→ **Provided data**:
-- Opening Marker --
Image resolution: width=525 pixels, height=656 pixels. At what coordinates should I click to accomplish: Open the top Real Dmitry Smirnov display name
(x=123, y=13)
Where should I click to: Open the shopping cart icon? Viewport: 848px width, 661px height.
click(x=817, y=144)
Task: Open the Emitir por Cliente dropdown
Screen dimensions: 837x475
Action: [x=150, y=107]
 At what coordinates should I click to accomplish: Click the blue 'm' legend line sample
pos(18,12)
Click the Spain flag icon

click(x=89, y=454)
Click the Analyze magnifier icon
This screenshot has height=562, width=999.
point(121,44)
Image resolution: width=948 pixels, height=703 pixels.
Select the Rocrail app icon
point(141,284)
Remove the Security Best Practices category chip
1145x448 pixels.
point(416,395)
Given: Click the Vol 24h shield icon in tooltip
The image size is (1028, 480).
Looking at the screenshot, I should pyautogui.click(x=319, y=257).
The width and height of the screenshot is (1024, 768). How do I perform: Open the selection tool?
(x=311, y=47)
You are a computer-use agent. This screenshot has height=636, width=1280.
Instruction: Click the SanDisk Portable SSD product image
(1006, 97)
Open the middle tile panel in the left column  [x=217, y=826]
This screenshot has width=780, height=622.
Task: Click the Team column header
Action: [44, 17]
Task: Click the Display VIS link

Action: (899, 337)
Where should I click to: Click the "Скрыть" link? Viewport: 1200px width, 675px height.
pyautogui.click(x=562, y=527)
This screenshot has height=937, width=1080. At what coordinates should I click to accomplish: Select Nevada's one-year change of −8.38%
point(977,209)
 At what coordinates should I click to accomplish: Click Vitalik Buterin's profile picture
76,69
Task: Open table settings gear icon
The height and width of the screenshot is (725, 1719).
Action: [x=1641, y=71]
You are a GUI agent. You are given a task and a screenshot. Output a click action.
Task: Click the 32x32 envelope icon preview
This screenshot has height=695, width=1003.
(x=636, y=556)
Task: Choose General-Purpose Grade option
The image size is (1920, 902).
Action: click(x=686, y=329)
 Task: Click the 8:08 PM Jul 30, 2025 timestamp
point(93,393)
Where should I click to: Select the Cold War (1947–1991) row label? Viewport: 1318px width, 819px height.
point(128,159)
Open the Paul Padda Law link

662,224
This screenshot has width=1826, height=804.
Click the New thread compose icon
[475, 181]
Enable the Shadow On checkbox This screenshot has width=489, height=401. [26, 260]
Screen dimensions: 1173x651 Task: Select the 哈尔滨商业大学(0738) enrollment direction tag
-- Closing Marker --
→ **What this task involves**:
Take the line that contains "Given: Click the" and every line after it through the end of the listing above, and repeat them exactly.

→ **Final answer**:
Given: Click the Vol 24h shield icon in tooltip
The image size is (1028, 480).
Looking at the screenshot, I should pyautogui.click(x=319, y=257).
The width and height of the screenshot is (1024, 768). How do I perform: Open the selection tool?
(x=311, y=47)
You are a computer-use agent. This screenshot has height=636, width=1280.
Instruction: Click the SanDisk Portable SSD product image
(1006, 97)
Open the middle tile panel in the left column  [x=217, y=826]
This screenshot has width=780, height=622.
Task: Click the Team column header
Action: [44, 17]
Task: Click the Display VIS link

Action: (899, 337)
Where should I click to: Click the "Скрыть" link? Viewport: 1200px width, 675px height.
pyautogui.click(x=562, y=527)
This screenshot has height=937, width=1080. At what coordinates should I click to accomplish: Select Nevada's one-year change of −8.38%
point(977,209)
 At what coordinates should I click to accomplish: Click Vitalik Buterin's profile picture
76,69
Task: Open table settings gear icon
The height and width of the screenshot is (725, 1719).
Action: [x=1641, y=71]
You are a GUI agent. You are given a task and a screenshot. Output a click action.
Task: Click the 32x32 envelope icon preview
This screenshot has height=695, width=1003.
(x=636, y=556)
Task: Choose General-Purpose Grade option
The image size is (1920, 902).
Action: click(x=686, y=329)
 Task: Click the 8:08 PM Jul 30, 2025 timestamp
point(93,393)
Where should I click to: Select the Cold War (1947–1991) row label? Viewport: 1318px width, 819px height.
point(128,159)
Open the Paul Padda Law link

662,224
This screenshot has width=1826, height=804.
Click the New thread compose icon
[475, 181]
Enable the Shadow On checkbox This screenshot has width=489, height=401. [26, 260]
Screen dimensions: 1173x651 Task: Select the 哈尔滨商业大学(0738) enrollment direction tag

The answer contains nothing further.